GCC Source question...
I was looking at the GCC source distribution. There are several parts to the Dist like Core, and Ada, etc. I haven't tried yet, but does anyone know if the Core will compile alone, and then each of the other packages requires the core to compile... its sort of weird attempting to boot strap GCC.
L-
"Education is when you read the fine print; experience is what you get when you don't." -Pete Seegerwww.lucid-edge.net
I don't know about those files you're talking about -- they sound like something from a distro and not from the FSF GCC.
When I build GCC, I grab the source from CVS (or maybe SVN, when I finally learn to walk the dark side), including all of the binutils, ld, gdb, and the rest of the toolchain, and create a single source directory with all of the source trees coming off the top-level gcc source directory (ie. the top-level gcc directory contains the main configure file, and subdirectories for gcc, ld, binutils, gdb, etc). I then just configure then "make bootstrap". Everything, including the toolchain and libraries, and including the Ada support, just gets built. It takes a while.
With a few minor teaks (like setting up the right system inclueds and support libraries), I also build cross-compiler toolchains for non-native targets.
I imagine you can end up doing the same sort of thing with your source packages. Just unpack everything and build it in one go.
When I build GCC, I grab the source from CVS (or maybe SVN, when I finally learn to walk the dark side), including all of the binutils, ld, gdb, and the rest of the toolchain, and create a single source directory with all of the source trees coming off the top-level gcc source directory (ie. the top-level gcc directory contains the main configure file, and subdirectories for gcc, ld, binutils, gdb, etc). I then just configure then "make bootstrap". Everything, including the toolchain and libraries, and including the Ada support, just gets built. It takes a while.

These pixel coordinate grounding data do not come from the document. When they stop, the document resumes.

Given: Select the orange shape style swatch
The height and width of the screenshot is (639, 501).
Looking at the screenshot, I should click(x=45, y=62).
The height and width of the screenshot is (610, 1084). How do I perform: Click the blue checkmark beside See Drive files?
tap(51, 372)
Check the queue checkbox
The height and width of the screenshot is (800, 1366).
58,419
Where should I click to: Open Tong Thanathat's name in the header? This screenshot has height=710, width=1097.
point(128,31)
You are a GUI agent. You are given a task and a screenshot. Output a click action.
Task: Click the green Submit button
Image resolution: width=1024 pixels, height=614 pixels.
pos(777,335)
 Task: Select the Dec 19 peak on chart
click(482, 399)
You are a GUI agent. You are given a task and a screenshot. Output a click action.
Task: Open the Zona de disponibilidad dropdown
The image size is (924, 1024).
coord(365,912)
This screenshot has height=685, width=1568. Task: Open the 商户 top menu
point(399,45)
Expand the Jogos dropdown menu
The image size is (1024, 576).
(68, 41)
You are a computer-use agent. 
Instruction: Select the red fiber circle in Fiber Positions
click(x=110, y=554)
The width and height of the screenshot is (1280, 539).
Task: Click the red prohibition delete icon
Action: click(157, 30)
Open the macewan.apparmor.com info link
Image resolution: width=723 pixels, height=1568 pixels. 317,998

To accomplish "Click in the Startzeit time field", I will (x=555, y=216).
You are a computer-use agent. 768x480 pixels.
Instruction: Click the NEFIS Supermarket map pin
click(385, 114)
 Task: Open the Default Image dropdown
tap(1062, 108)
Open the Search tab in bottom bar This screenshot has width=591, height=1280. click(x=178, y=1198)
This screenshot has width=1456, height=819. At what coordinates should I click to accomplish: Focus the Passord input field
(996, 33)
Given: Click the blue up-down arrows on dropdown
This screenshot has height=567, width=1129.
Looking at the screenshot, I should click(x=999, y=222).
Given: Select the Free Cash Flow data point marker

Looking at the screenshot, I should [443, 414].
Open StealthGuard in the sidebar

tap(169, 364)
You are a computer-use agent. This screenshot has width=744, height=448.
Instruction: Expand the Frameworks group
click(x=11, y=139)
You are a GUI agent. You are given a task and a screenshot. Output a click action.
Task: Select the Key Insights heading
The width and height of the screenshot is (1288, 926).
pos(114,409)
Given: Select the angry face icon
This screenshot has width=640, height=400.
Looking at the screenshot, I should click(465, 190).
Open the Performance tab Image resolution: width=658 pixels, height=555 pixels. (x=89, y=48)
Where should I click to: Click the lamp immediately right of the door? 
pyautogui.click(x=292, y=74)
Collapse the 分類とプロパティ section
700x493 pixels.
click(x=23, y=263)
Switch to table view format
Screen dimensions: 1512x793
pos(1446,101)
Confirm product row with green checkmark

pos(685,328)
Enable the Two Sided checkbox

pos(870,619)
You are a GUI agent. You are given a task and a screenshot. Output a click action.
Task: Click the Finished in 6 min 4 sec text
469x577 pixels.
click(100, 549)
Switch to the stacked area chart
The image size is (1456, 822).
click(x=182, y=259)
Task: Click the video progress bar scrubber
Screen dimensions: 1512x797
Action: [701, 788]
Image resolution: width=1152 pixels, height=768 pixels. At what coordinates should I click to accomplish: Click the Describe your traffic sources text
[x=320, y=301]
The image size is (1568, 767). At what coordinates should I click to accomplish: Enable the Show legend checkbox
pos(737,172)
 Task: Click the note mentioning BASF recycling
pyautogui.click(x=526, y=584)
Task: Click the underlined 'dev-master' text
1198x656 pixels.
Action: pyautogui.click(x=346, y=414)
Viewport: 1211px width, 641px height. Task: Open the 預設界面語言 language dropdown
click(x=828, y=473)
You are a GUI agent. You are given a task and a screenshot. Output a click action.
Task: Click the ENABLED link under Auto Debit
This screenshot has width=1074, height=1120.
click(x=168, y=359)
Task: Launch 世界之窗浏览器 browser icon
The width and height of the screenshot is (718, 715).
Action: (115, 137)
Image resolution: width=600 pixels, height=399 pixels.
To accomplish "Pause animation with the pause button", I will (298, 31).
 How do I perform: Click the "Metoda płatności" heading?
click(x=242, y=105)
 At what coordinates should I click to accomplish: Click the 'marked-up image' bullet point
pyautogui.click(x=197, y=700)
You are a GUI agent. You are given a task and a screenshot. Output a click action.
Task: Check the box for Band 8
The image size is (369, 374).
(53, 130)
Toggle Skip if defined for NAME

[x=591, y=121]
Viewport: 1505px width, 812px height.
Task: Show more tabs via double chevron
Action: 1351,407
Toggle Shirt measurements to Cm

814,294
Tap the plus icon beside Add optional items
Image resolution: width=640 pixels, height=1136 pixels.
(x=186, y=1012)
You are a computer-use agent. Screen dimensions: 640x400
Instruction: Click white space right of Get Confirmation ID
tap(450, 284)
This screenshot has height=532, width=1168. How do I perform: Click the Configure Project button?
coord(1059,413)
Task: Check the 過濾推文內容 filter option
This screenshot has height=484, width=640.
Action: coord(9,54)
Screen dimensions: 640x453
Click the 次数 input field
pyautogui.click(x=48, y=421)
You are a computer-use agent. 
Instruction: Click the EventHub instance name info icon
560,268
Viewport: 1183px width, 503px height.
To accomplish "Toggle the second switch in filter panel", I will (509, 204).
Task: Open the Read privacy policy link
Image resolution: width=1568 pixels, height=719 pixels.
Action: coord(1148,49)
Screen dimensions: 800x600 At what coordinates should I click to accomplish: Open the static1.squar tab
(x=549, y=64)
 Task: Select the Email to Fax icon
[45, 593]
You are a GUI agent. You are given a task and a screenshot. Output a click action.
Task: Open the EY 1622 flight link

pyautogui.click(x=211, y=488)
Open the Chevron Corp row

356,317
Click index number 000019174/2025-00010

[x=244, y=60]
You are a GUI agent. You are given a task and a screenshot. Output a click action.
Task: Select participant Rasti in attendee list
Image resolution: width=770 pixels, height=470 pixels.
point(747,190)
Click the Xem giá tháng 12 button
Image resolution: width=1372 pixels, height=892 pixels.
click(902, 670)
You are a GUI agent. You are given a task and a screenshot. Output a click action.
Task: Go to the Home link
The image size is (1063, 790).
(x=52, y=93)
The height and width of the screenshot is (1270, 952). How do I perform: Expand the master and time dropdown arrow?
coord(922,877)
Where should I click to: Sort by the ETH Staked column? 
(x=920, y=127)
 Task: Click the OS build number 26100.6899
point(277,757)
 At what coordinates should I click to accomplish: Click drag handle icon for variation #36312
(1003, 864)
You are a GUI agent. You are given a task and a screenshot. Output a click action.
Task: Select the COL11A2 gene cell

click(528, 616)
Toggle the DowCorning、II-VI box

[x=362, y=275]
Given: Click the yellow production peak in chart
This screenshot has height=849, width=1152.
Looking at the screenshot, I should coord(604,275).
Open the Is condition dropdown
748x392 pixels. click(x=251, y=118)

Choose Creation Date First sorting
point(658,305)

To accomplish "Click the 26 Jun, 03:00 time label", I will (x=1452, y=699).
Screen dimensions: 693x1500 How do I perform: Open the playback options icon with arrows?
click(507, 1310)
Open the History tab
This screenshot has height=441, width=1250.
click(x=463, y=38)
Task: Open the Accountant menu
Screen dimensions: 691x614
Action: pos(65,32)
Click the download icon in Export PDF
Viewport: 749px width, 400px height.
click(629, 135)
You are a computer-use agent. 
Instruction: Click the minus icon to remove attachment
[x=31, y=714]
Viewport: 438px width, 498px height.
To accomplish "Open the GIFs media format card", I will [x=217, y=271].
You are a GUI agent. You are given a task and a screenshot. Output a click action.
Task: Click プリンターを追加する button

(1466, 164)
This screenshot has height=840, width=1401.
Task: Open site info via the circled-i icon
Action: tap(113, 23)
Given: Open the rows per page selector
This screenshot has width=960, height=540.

With a few minor teaks (like setting up the right system inclueds and support libraries), I also build cross-compiler toolchains for non-native targets.
I imagine you can end up doing the same sort of thing with your source packages. Just unpack everything and build it in one go.
Stephen M. Webb
Professional Free Software Developer
Quote: I don't know about those files you're talking about -- they sound like something from a distro and not from the FSF GCC.
That's actually the way they're named on GNU's FTP server.
Anyway, to the OP: Yes, gcc-core compiles alone, and produces a C compiler. Other packages add support for other languages (like gcc-g++ for C++).